How can the potential successes of data science be realized in insurance companies? Some possibilities were explored by Yue Cathy Chang and Heather Nelson, both affiliated with Silicon Valley Data Science. Big data is being employed in both large insurers as well as smaller startups to realize value. Today’s challenge for digital insurers, they state in an article, is the increasing role of both external and real-time data – which often overlap – within insurance operations.

There’s nothing new about the use of external data in the industry: “As early as the 1930s, insurance companies combined internal and external data to determine the rate for policy applicants,” Chang and Nelson note. Technology is adding a new dimension, as essential data for customer applications may be already readily available, and “some speculate that all insurers will purchase external data by 2019 in order to streamline their underwriting, among other things,” they continue.

Those external sources that may include credit scores, or “data on shopping behaviors, historical quotes and purchases, telematics, social media behaviors, and more,” they add. “The proliferation of third-party data sources is reducing insurers’ dependence on internal data.”

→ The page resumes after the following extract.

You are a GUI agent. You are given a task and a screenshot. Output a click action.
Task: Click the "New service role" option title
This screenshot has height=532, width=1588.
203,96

Things get even more revolutionary when the data is real time. “The usage of real-time data, such as apps that engage customers with warnings of impending weather events, can cut the cost of claims,” Chang and Nelson observe. In addition, “real-time digital data exhaust -- for example, from multimedia and social media, smartphones, and other devices -- has offered behavioral insights for insurers. For example, Allstate is considering monitoring and evaluating drivers’ heart rate, electrocardiograph signals, and blood pressure through sensors embedded in the steering wheel.”

This all points to insurance companies being the ultimate big data companies in many respects. It’s going to take an understanding of the power, potential and limits of data science – incorporating business sense – to move forward.